┌──
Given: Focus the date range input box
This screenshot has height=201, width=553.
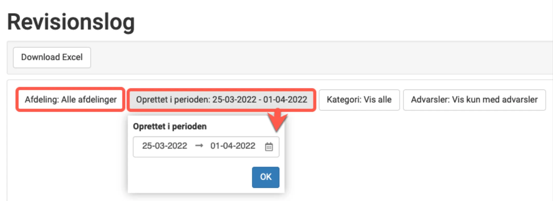Looking at the screenshot, I should [206, 147].
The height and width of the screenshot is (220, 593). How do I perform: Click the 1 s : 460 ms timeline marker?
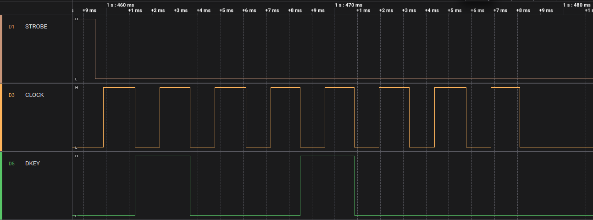point(120,5)
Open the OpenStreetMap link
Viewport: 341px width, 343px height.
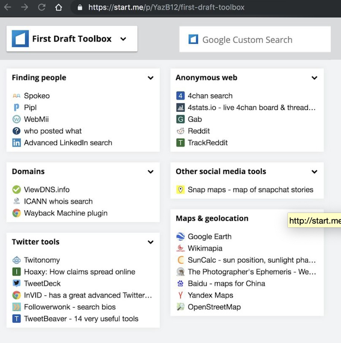(214, 307)
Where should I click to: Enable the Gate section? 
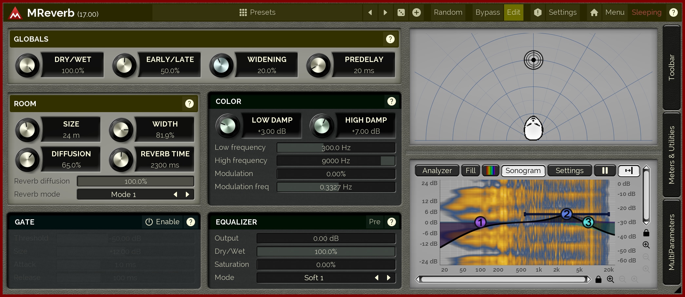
└──
* [ACTIVITY]: Retype all entries above verbatim; no pictures belong in the copy.

* [FINISHED EXERCISE]:
Given: Focus the date range input box
This screenshot has height=201, width=553.
Looking at the screenshot, I should [206, 147].
The height and width of the screenshot is (220, 593). How do I perform: Click the 1 s : 460 ms timeline marker?
point(120,5)
Open the OpenStreetMap link
Viewport: 341px width, 343px height.
(214, 307)
Where should I click to: Enable the Gate section? 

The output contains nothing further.